Il y a quatre ans, la Russie et la Turquie, qui se trouvaient dans des camps opposés dans le conflit syrien, ont agi par-dessus la tête des Américains et des Britanniques pour négocier un cessez-le-feu entre les « rebelles », comme on appelle par euphémisme les djihadistes, et Damas. Il était alors évident que l’opération de la CIA, pour laquelle les États-Unis avaient dépensé plus de 500 millions de dollars, avait échoué. C’est ainsi qu’une sorte de paix régnait jusqu’à la semaine dernière.
Pourquoi maintenant ? Une autre astuce de groupe de réflexion citée par le Times l’exprime comme suit. La référence aux « milices pro-régime » vise à diminuer la crédibilité de l’AAS :
« Les milices pro-régime ont intensifié leurs attaques dans la région, essayant de dissuader les rebelles parce qu’Israël a affaibli les alliés du régime syrien comme le Hezbollah et l’Iran. »
Il faut savoir lire ce genre de personnes , car ils parlent dans ce que j’appelle l’anglais coton. Une traduction simple, et celles-ci sont souvent nécessaires, serait, approximativement, Israël poursuit sa guerre sur sept fronts. Il fait maintenant cause commune avec les djihadistes sunnites alors qu’ils combattent le gouvernement de Damas et s’opposent à l’Iran chiite, deux fronts du plan de l’État sioniste pour l’Asie occidentale. Israël, en effet, attaque périodiquement Damas et d’autres villes syriennes depuis des années. Il y a dix jours, il a lancé une opération majeure contre Palmyre, la ville antique du centre de la Syrie qui a été attaquée par nul autre que l’État islamique il y a neuf ans.
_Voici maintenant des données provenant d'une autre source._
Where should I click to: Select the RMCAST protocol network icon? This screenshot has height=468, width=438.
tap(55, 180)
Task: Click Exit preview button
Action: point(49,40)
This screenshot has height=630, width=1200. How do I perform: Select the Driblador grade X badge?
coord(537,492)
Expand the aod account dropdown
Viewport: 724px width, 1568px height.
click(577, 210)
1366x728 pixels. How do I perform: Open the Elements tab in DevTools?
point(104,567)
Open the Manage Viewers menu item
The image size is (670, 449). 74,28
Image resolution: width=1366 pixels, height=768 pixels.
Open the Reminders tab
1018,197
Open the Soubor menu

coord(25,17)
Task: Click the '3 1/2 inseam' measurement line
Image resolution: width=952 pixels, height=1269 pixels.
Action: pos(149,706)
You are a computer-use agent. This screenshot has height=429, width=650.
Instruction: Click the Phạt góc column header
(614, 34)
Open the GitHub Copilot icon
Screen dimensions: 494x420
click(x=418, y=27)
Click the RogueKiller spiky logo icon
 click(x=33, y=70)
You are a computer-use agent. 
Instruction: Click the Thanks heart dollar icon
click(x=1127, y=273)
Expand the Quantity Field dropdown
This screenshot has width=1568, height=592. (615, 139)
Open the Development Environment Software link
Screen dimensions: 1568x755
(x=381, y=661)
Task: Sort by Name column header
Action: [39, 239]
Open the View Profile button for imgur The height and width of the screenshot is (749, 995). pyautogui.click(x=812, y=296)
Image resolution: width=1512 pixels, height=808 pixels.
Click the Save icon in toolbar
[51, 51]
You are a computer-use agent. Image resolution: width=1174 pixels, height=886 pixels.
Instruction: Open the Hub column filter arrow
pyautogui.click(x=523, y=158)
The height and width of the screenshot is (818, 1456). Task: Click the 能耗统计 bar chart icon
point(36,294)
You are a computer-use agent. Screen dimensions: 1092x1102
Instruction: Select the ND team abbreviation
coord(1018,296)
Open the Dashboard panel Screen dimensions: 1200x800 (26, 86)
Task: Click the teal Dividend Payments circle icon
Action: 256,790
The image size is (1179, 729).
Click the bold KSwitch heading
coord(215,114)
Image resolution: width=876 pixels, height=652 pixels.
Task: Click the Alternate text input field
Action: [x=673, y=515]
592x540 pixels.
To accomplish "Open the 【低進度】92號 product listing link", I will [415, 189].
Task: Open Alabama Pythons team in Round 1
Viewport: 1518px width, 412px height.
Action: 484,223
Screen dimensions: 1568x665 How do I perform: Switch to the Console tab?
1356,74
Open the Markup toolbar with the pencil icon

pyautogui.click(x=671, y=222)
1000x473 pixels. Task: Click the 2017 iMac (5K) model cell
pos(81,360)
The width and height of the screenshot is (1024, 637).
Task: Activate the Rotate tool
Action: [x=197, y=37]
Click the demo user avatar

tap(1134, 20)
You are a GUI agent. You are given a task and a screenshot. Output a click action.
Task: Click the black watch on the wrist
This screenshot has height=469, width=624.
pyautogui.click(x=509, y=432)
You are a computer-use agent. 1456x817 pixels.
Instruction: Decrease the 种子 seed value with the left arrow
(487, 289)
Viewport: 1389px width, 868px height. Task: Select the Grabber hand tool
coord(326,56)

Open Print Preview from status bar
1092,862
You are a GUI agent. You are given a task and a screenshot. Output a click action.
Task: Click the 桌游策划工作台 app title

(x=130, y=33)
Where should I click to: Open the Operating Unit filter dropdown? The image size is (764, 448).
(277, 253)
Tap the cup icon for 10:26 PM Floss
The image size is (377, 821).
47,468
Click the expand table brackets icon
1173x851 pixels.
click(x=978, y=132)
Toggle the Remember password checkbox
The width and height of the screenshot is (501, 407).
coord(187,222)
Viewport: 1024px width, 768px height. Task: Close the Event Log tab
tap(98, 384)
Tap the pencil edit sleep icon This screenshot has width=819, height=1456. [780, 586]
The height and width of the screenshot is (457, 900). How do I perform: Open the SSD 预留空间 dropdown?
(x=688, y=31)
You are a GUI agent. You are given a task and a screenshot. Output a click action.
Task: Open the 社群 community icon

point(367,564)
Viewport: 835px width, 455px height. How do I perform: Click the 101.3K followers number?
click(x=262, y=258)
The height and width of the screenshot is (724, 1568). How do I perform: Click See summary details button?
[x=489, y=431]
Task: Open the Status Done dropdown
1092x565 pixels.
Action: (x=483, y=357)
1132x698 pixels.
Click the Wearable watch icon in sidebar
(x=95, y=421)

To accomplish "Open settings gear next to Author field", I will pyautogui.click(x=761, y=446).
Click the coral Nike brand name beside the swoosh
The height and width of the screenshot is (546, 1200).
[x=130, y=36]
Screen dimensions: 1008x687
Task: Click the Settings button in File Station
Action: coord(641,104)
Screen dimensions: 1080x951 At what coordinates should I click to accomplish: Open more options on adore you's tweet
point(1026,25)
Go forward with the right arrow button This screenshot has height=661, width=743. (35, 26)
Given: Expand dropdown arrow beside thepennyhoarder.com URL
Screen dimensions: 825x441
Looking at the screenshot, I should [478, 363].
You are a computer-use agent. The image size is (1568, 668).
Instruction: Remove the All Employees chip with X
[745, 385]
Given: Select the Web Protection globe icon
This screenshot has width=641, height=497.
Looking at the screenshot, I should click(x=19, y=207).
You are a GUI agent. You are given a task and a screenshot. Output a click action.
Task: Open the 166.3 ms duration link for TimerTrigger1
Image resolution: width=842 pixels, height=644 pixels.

Je trouve la reprise des attaques contre le gouvernement Assad à Damas au moins aussi alarmante que l’escalade de la crise ukrainienne, et peut-être plus. Trois raisons.
Premièrement, il semble – encore une fois sans preuve tangible – que la CIA ait redémarré son opération secrète la plus vaste de l’après-guerre froide. Deuxièmement, il semble également que le régime de Biden ait donné aux Israéliens toute latitude pour faire avancer leurs attaques hostiles dans la région afin de se faire une hégémonie régionale.
Et troisièmement, Robert F. Kennedy, qui est proche de la pensée de Trump et qui est maintenant candidat à un poste au cabinet, a déclaré début novembre que le président élu avait l’intention de retirer les troupes américaines du nord de la Syrie, où elles sont basées illégalement depuis environ une décennie. Si ma lecture est correcte, les nouvelles attaques en Syrie reflètent un autre des gâchis que Biden est déterminé à laisser à son successeur.
Pour les raisons les plus pitoyables, Joseph R. Biden, Jr. Laissera derrière lui un régime de désordre tentaculaire et dangereux dans le monde. Ne sous-estimez pas Joe dans ces affaires.